24 Hours with an SSD and MySQL

I’ve now had about 24 hours to play with the Mtron SSDs and had some time to benchmark them.

The good news is that the benchmarks look really solid. The drive is very competitive in terms of performance. I’m seeing about 100MB/s sequential read throughput and 80MB/s sequential write throughput.

I’ve had some time to benchmark them and they’re really holding up.

The bad news is that they can only do about 180 random writes per second. Here’s are the raw performance numbers from Mtron’s data sheet:

200801301443

I spent a lot of time reviewing this drive and didn’t notice this before.

The Battleship Mtron review went over this as well but didn’t spend much time on it:

Although they do perform astounding in random read operation, random write is still very sub-par on flash technology. Even though we are not benchmarking random write IOP’s I will give you some quick insight. Write performance is not yet a perfect and refined process using NAND flash and you will not have a drive that is going to write file operations as well as a high end U320 15K SCSI or SATA 10K setup. There is a company that I have been talking with directly about this NAND flash write issue called EasyCo in PA, USA. They are working on a process called MFT technology and they offer a simple MFT driver that is claiming to increase random write IOP’s on a single drive up to 15,000 IOP’s.
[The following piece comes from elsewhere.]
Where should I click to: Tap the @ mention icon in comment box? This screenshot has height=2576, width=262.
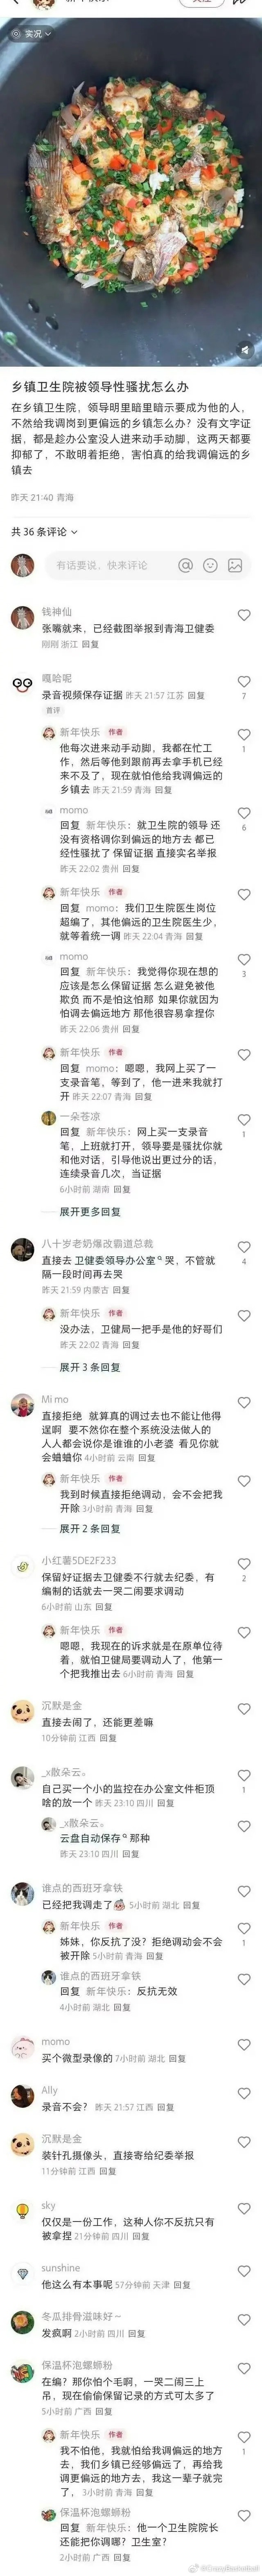coord(185,565)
Doug Dumitru had explained to me this technology will take your standard Mtron 16GB Professional drive and turn it into an enterprise behemoth.
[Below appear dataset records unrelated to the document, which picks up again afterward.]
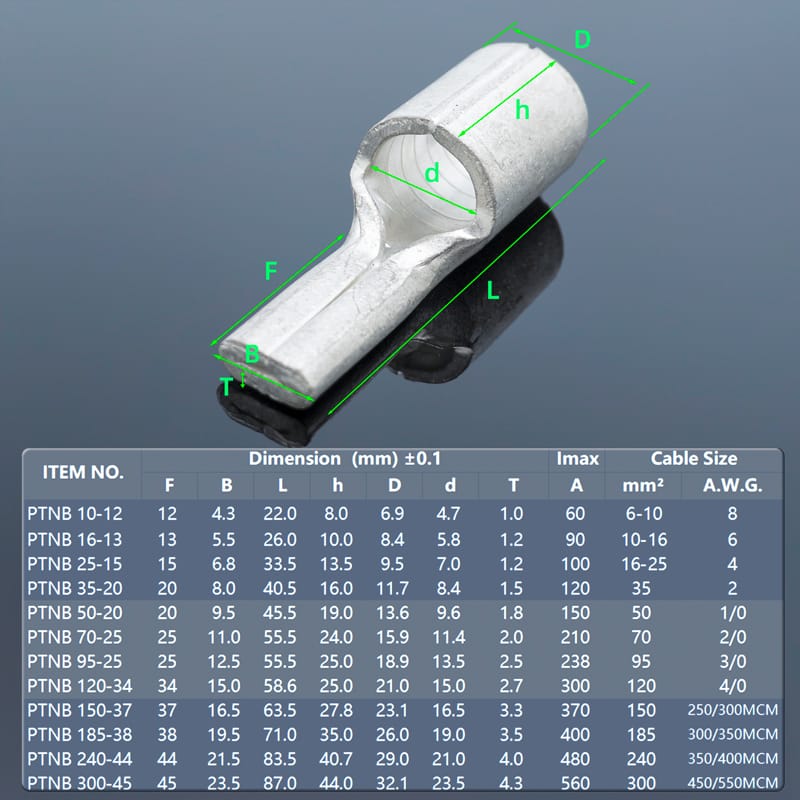Screen dimensions: 800x800
Task: Click the green D label on the terminal photo
Action: (583, 40)
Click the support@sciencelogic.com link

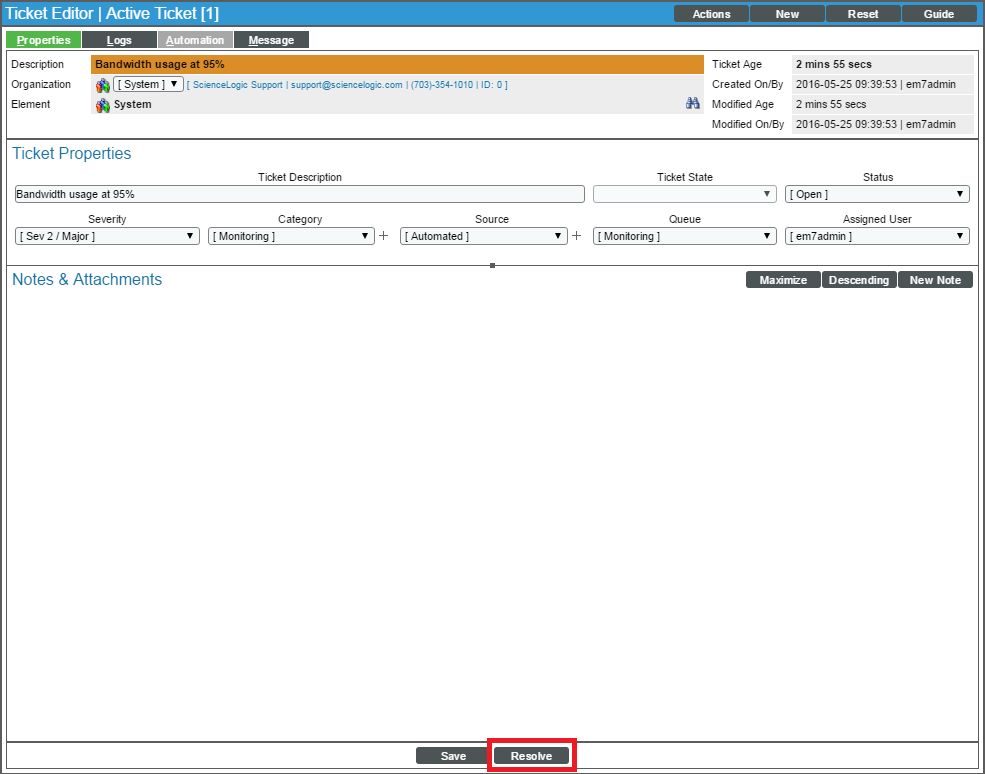346,85
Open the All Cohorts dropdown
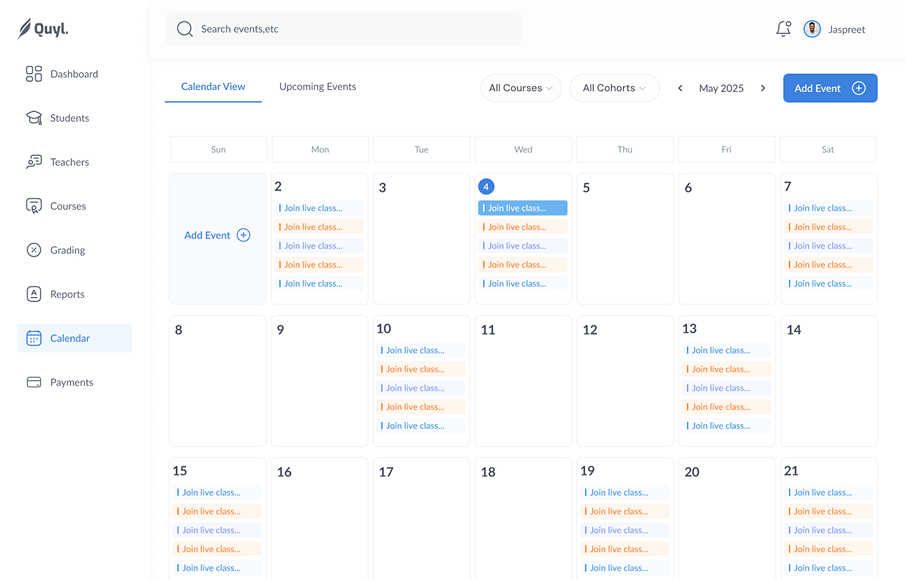The image size is (906, 581). pyautogui.click(x=614, y=88)
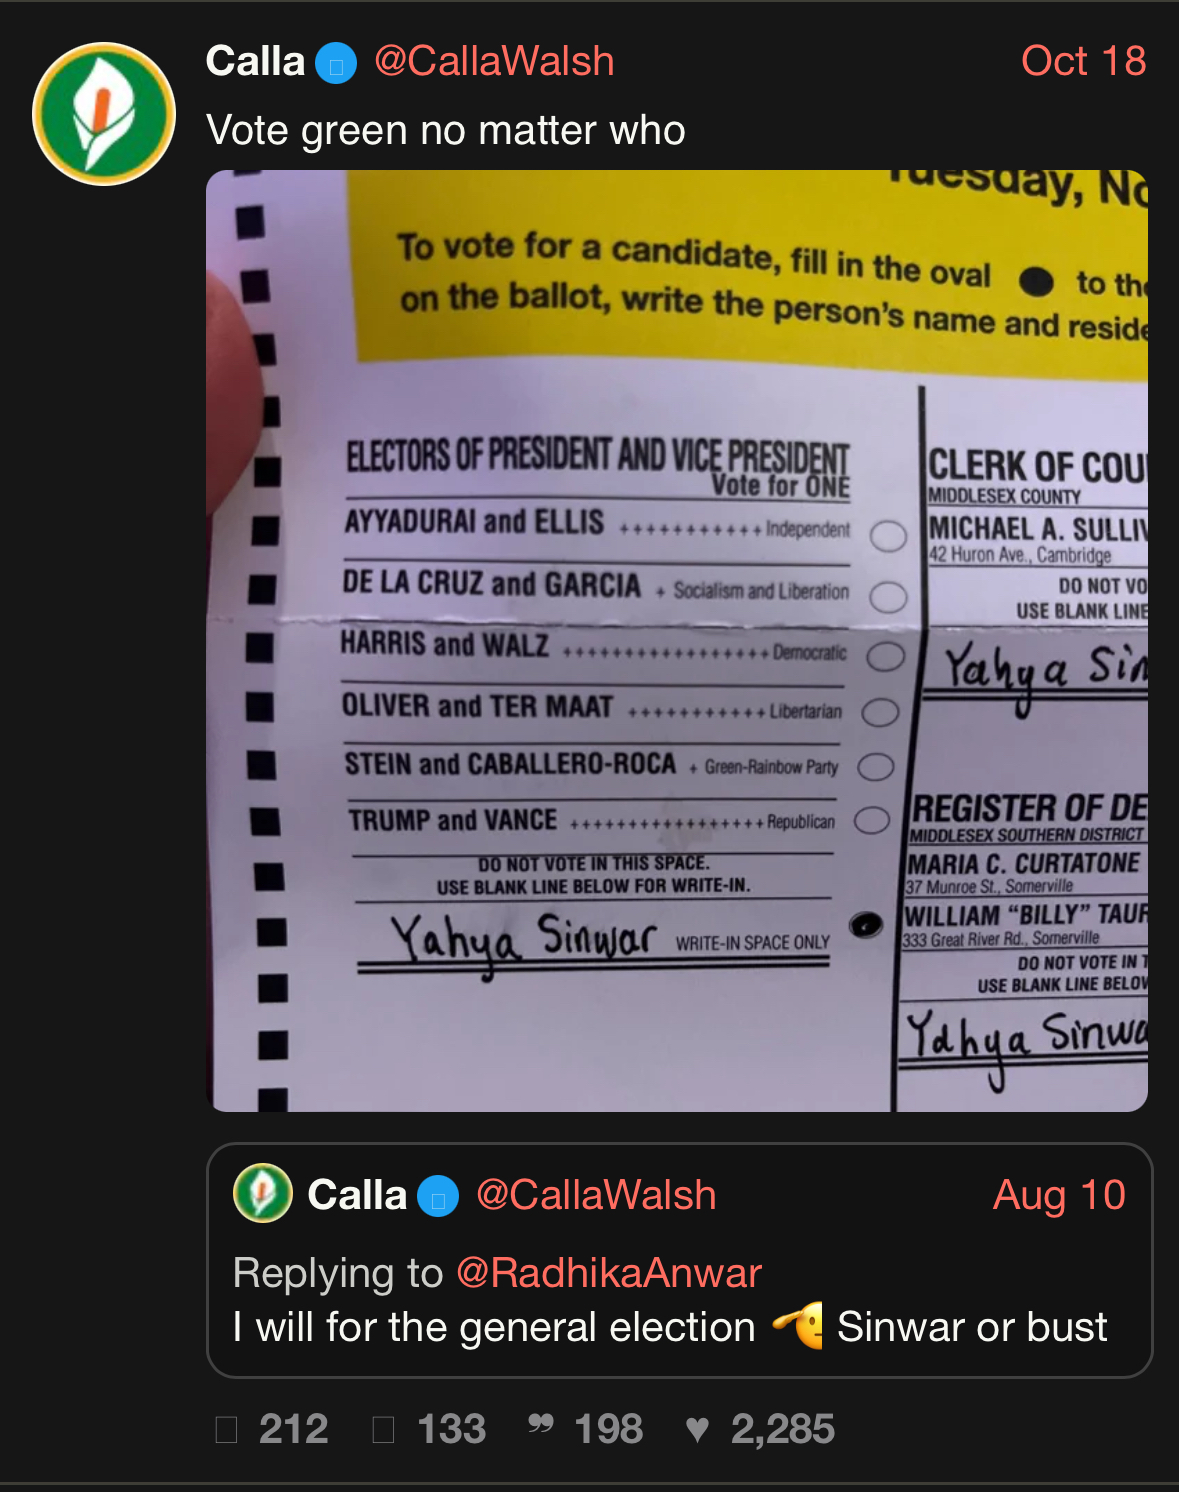Open the ballot photo attachment

677,641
I spent some time to see what EasyCo was up to and came across their Managed Flash Technology:

Managed Flash Technology (MFT) is a patent pending invention that accelerates the random write performance of both Flash Disks and Hard Disks by as much as a thousand fold.

It does this by converting random writes into chained linear writes. These writes are then done at the composite linear write speed of all the drives present in the file volume, subject only to the bandwidth limits of the disk control mechanism. In practice, even with as few as three drives present, this can result in the writing of as many as 75,000 4-kilobyte blocks a second.

As a result, MFT can dramatically improve the real-time performance of asymmetric storage devices such as Flash disks by making reads and writes symmetrical. Here, flash disk performance is typically improved 10 to 30 times, making some of these 60 times as fast as the fastest hard disk. Finally, it is possible to make clusters of as few as 20 flash drives run collectively as fast as RAM does but with a much larger storage space than RAM can practically have.

The question is what are they doing to get such substantial performance?

Here’s what I think is happening.

From what I’ve read they take a normal Mtron drive and install a new Linux kernel module which they use to interface with the drive. They then use a normal write ahead log and keep data in memory (probably something like a 500M buffer) and a binary tree of the block offsets. When the buffer fills they then take the data in memory, sort the results by offset, and apply the buffer to disk sequentially.

If the box crashes they have an on disk log that they apply. Probably when the drive is first mounted.

Basically a flash aware write ahead log.

Fortunately, InnoDB has a write ahead log internally so this should save us from needing to run a custom kernel module. Any database with a write ahead log should be more than competitive.

I wrote a simple benchmarking utility (see Figure 1 below) to simulate an InnoDB box performing thousands of random reads and one sequential write.

The benchmark consists of 3500 dd process running in the background reading from the SSD and writing to /dev/null. I then have one sequential write performing in the foreground writing out about 5G of data to the SSD.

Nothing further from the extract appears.